Hydro One has well established programs for management of matters relating to water and waste and is currently making key improvements to our management of heritage resources, including built, landscape and archaeological. A key part of this management initiative includes established governance and regulatory compliance.

Permits & Approvals
Our Environmental Services team is extensively involved in obtaining the necessary permits and approvals for the design, construction and operation of new facilities or upgrades to existing ones. From the outset of a project, we undertake baseline studies of the environmental features. These include, but are not limited to, an examination of natural heritage, cultural heritage and social resources surveys to determine potential impacts. We also work with First Nations and Métis communities, municipal and provincial government officials and agencies, as well as interested persons and interest groups to inform them of such projects, as well as to identify and resolve potential concerns.

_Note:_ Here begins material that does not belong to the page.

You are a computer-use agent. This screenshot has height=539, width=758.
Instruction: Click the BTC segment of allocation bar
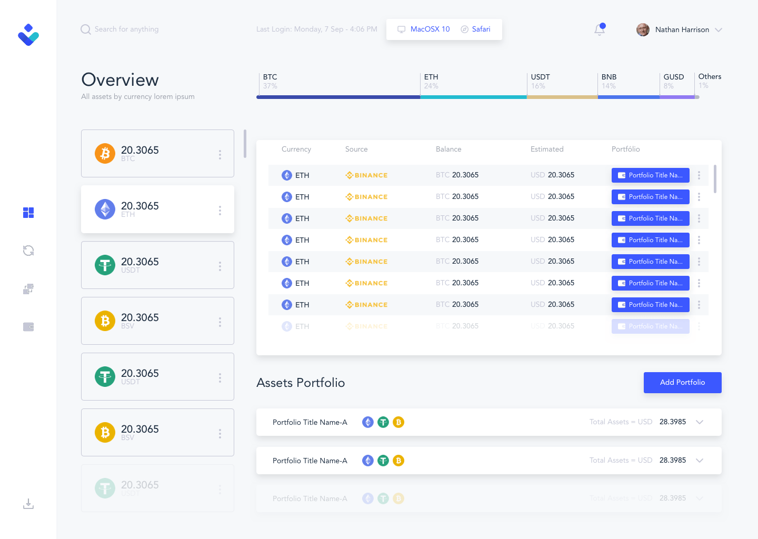pyautogui.click(x=338, y=97)
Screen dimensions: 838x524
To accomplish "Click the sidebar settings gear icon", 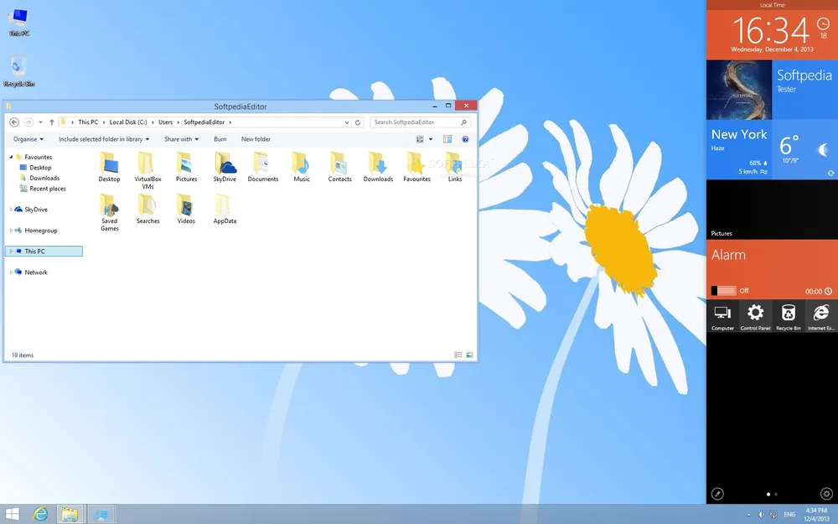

Finally, we work closely with construction staff to ensure compliance with our commitments related to permits or approvals.


Over the past five years, Hydro One has undergone 103 inspections by the Ministry of the Environment and Climate Change and by Environment and Climate Change Canada relating to our waste and PCB storage sites and environmental compliance approvals. No compliance charges resulted from these 103 inspections.

Continual Improvement
We have made improvements in how we track our environmental management spending, which includes prevention and environmental management, emissions treatment, remediation and waste disposal (e.g. conventional waste, waste subject to regulation such as PCB waste, oil filled equipment, etc.), investing $30.1 million in 2017.

Six environmental audits were completed in 2017, including an assessment of site conformance with our HSEMS and compliance with environment and safety regulations, covering 36 locations.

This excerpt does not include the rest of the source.